GALLIPOLIS — The Gallia County dog warden warns county residents to be wary of people looking to take pets from yards.
“The most common (theft) is a small breed dog and the pedigree dogs. I had a Yorkie come up missing from Cherry Ridge. It ended up in Franklin County,” said Gallia County dog warden Laurie Cardillo. “The (Franklin County) dog warden saw it walking down the sidewalk and stopped and picked it up. It was microchipped and came back to a (woman) on Cherry Ridge and we think it was stolen right out of her yard.”
Cardillo suggested that individuals keep close watch over their animals when they are tied up in the yard or at home. A pure-bred or pedigree animal are what prospective criminals may see as a way to “quick money.”
“If your dog is friendly and if your dog will go to just anybody, you’ve got to keep a close eye on them,” Cardillo said.
Cardillo said she gets a dog theft complaint “at least once a week.” Sometimes she said she has multiple reports a week. She noted German shepherds seem to be a common breed that “comes up missing” as well.
When asked about dogs without collars or tags and individuals picking them up unknowingly, Cardillo cautioned about the status of the dog’s ownership.
“Just because a dog doesn’t have a collar or tag, doesn’t mean it doesn’t have an owner,” Cardillo said. “We’ve had dogs come up missing off the chain. There were people that just walked up in the yard and pulled it off.
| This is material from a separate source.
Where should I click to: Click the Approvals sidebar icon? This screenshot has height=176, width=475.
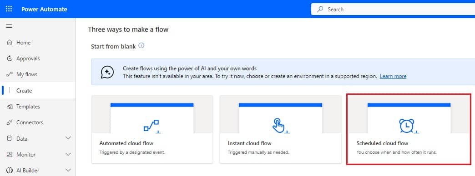(x=10, y=58)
“The public sometimes will offer a lot of help. If they see somebody with a dog and they know that person shouldn’t have that dog, they’ll contact me and usually tell me where they think the dog came from,” she said.
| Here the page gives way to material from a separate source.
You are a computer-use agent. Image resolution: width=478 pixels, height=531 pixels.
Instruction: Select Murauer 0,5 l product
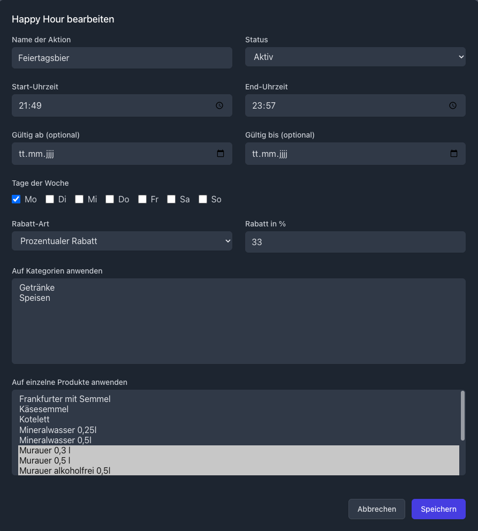point(44,460)
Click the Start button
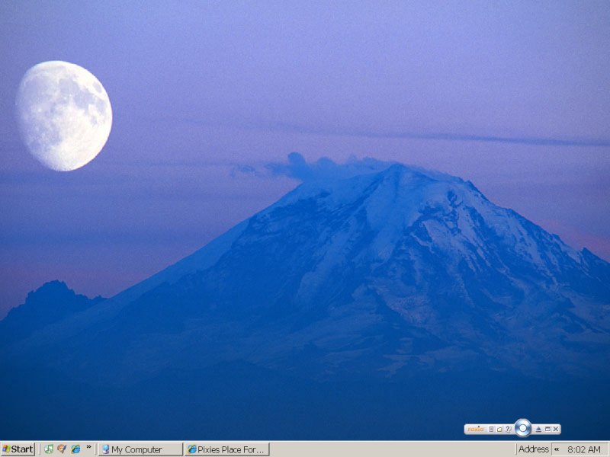The width and height of the screenshot is (610, 457). [18, 449]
The dog warden said that if she acquires an animal that does not have a microchip or tags, she is able to keep the dog for three days before adopting it out. If a dog comes in with a tag, the shelter is required to hold it a minimum of 14 days.
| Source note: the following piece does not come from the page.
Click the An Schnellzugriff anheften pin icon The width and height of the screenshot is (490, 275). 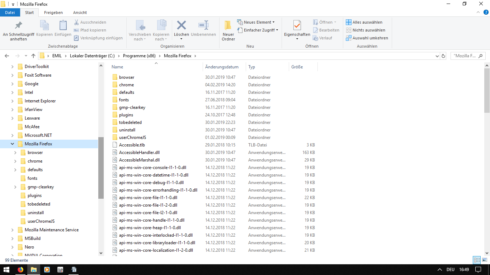tap(18, 26)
Cardillo suggested individuals take photos to help in search efforts to recover lost animals, especially if an owner suspects a theft to have occurred.
The Gallia County Sheriff’s Office and Gallipolis Police Department told the Tribune if a citizen suspects their animal was stolen, to file a report with law enforcement and law enforcement officials would proceed to investigate the case as they would any other theft.
Cardillo recommends owners attempt to have microchip ID’s placed in their animals to help prevent the grey area discussions that can accompany discovered animals and their ownership status.
Microchip ID’s can cost around $50 on a veterinary visit. They are normally injected between an animal’s shoulder blades. Various institutions offer special incentives or lower pricing for microchip ID’s at times, depending on season and circumstance.